| EXERCISE INSTRUCTIONS |
Your response should contain each line of the data that includes "computer".

Start of TASK INPUTS

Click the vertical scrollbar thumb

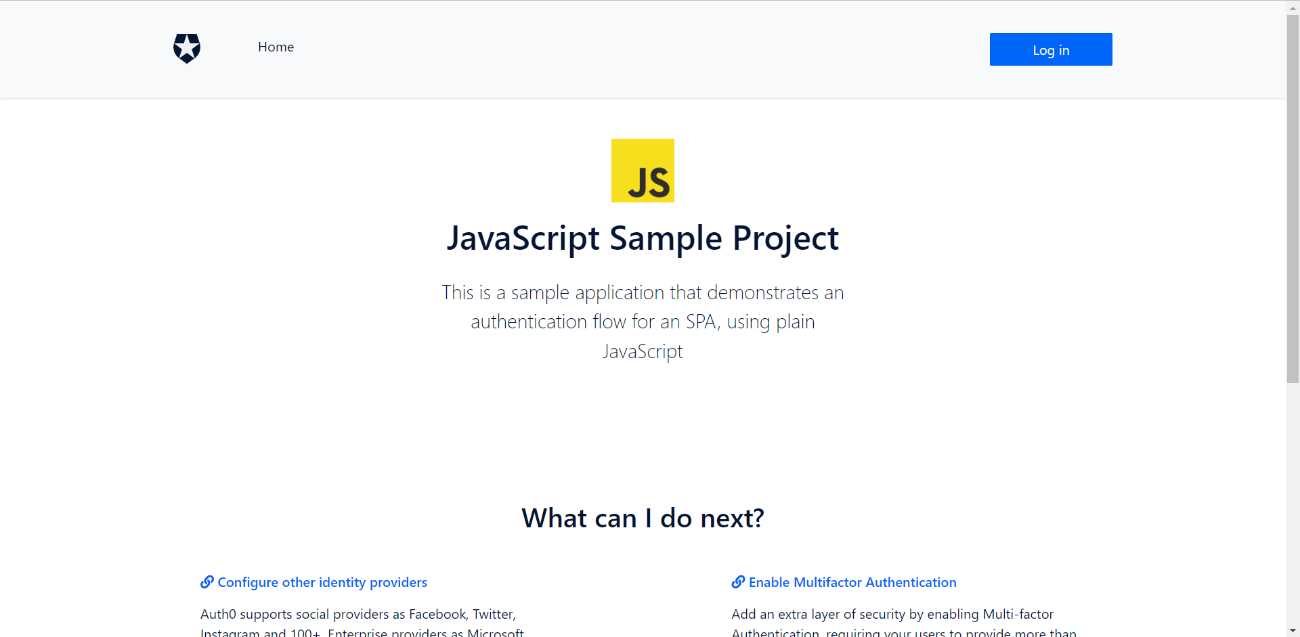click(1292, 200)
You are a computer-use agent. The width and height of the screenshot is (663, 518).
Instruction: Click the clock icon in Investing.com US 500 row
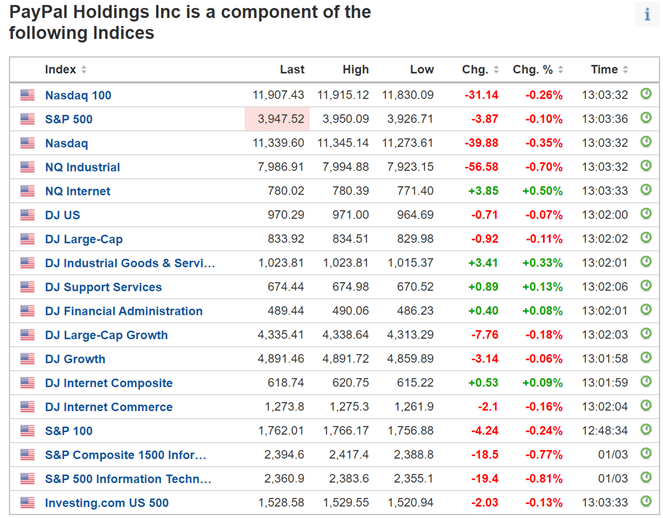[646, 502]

End of TASK INPUTS
Start of TASK INPUTS

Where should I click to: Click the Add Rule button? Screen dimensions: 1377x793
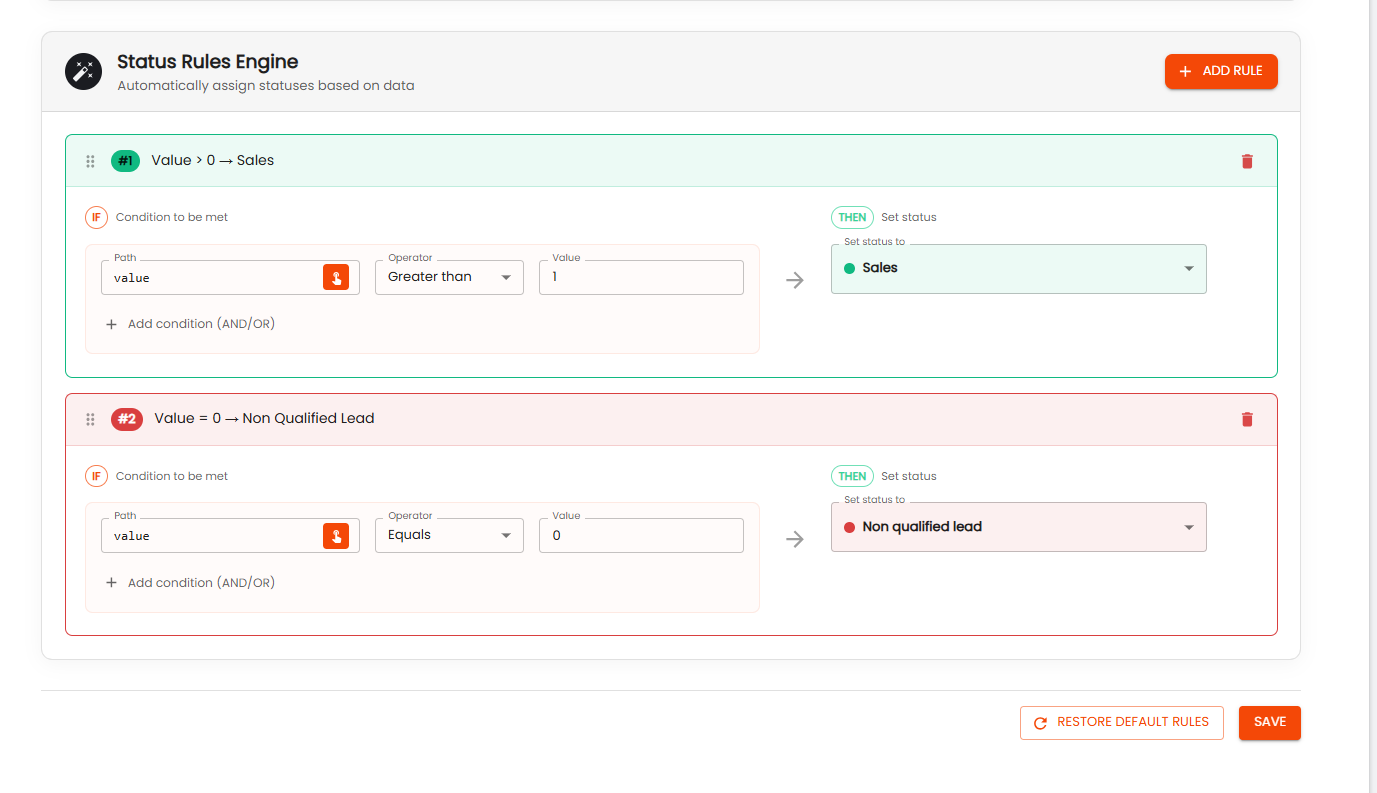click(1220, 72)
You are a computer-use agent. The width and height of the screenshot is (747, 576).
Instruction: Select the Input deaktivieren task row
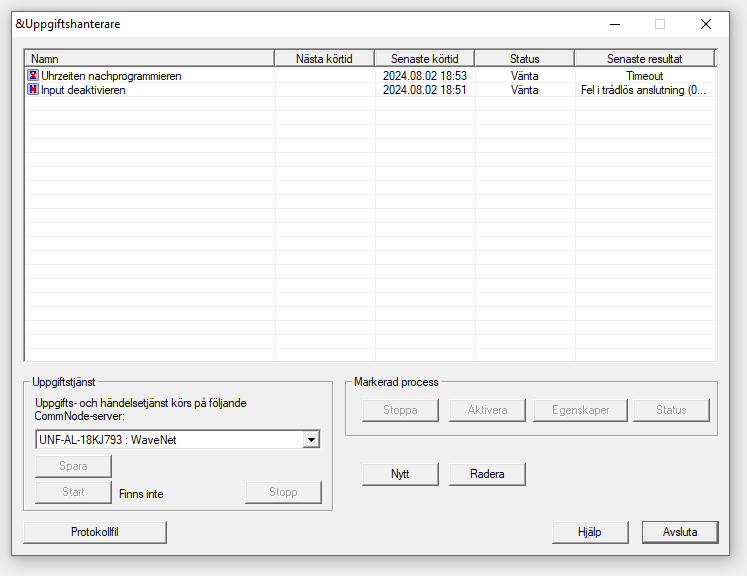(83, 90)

End of TASK INPUTS
Start of TASK INPUTS

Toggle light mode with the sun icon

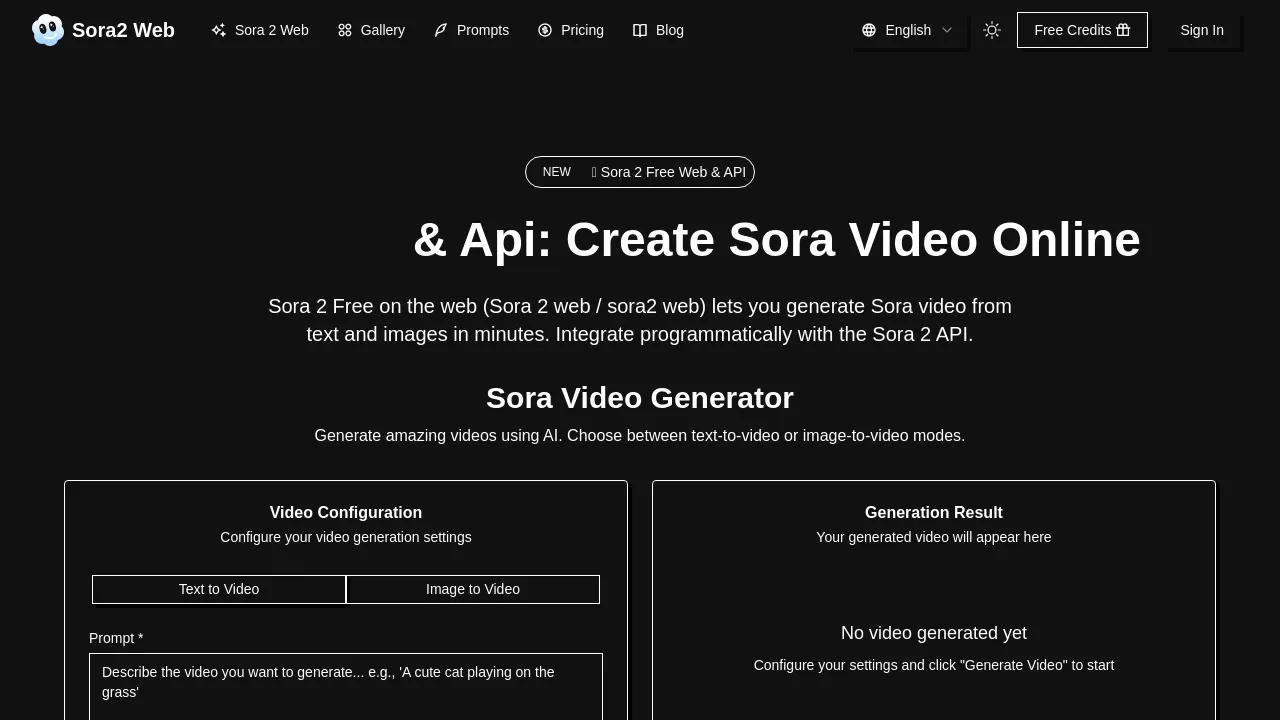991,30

End of TASK INPUTS

| RESPONSE TO THIS TASK |
You are a computer-use agent. The width and height of the screenshot is (663, 518).
You are a computer-use agent. The width and height of the screenshot is (747, 576).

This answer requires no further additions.